**What is expected**: Please transcribe only the lines from the one holding "How do I perform: Click" through the final line of the data, both included, with no pictures.
◇ ◇ ◇ ◇ ◇
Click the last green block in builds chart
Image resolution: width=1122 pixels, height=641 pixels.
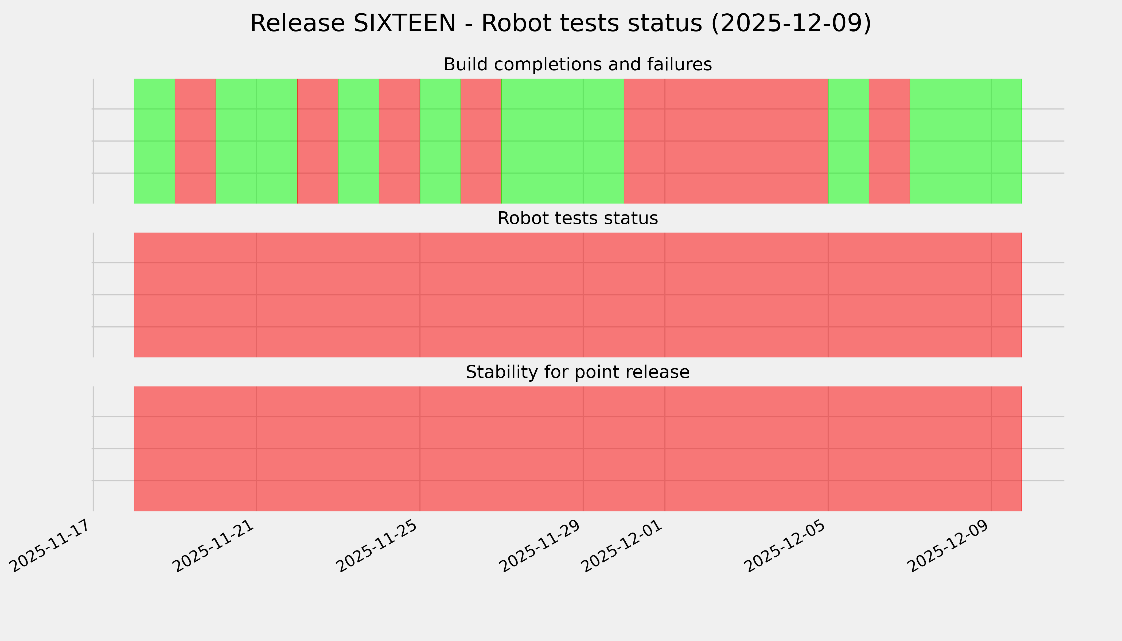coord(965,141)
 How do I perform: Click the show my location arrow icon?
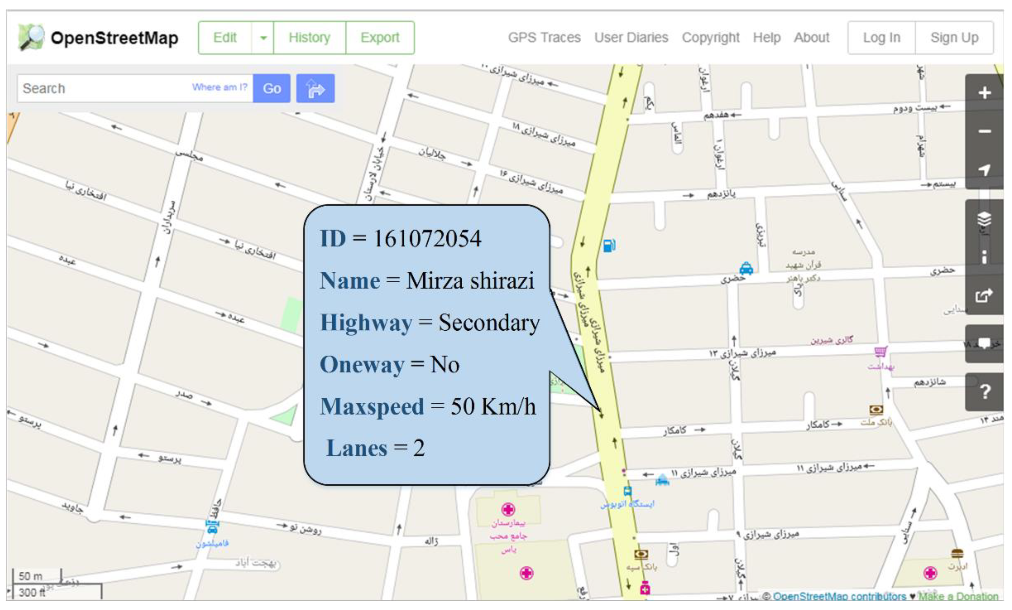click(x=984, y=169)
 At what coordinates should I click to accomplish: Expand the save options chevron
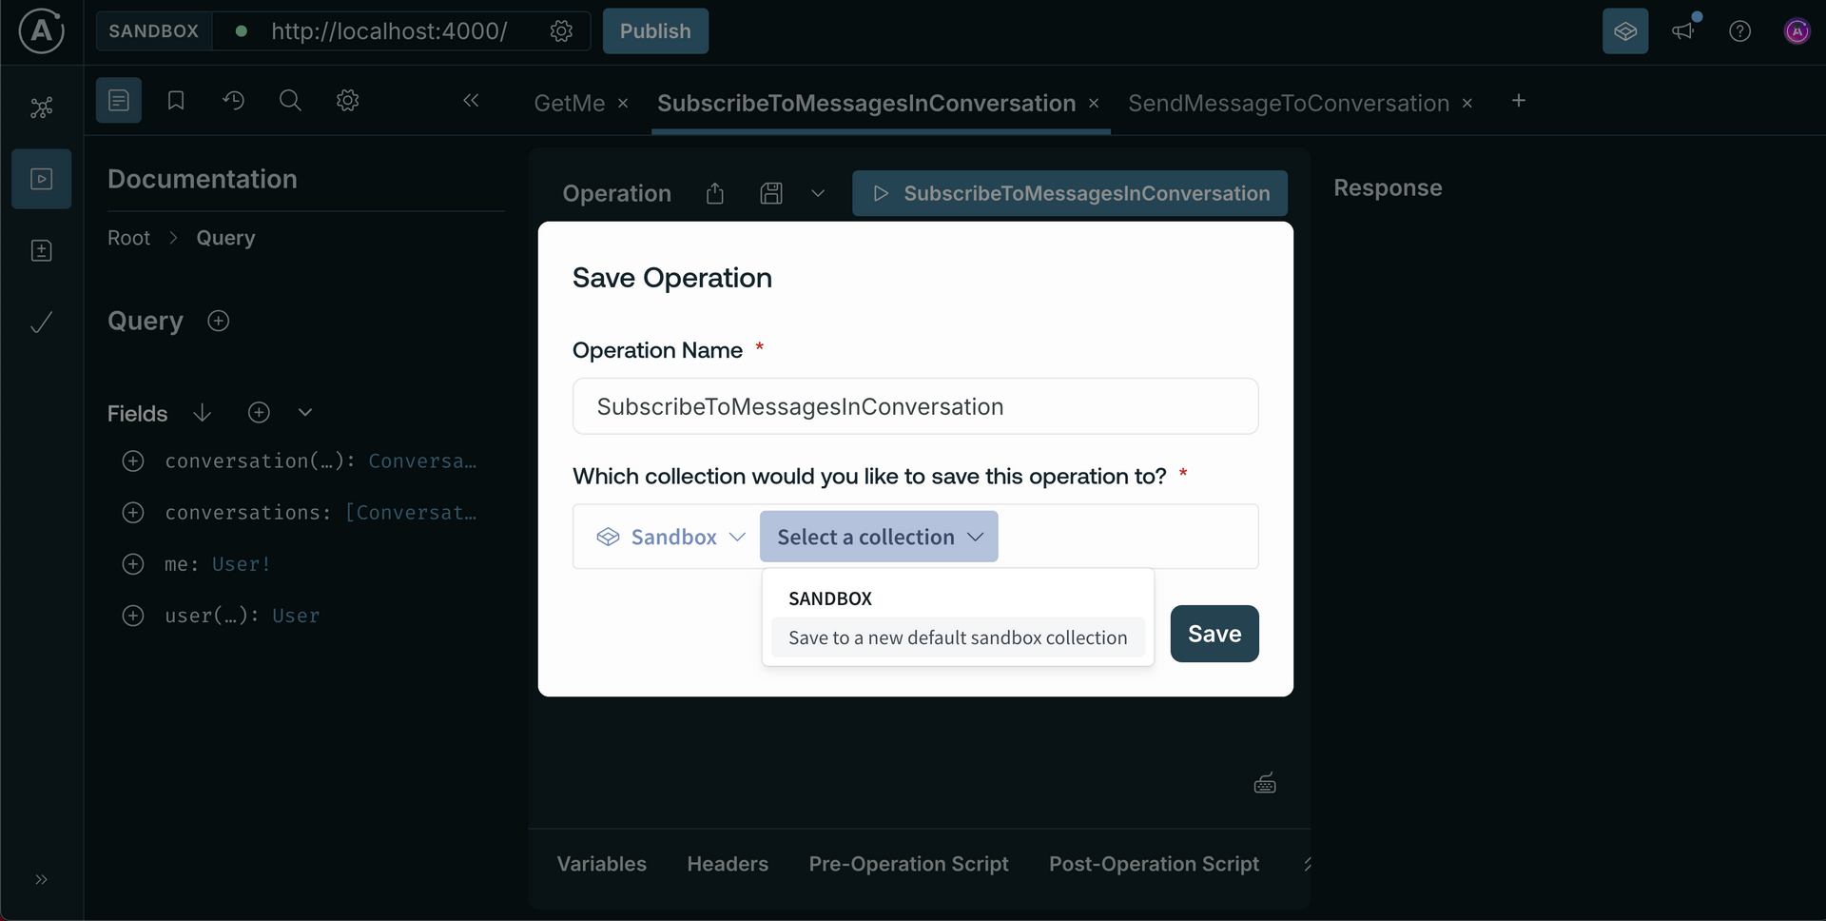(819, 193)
◇ ◇ ◇ ◇ ◇
**Result of the exercise**:
 How do I perform: Click the show my location arrow icon?
click(x=984, y=169)
 At what coordinates should I click to accomplish: Expand the save options chevron
(819, 193)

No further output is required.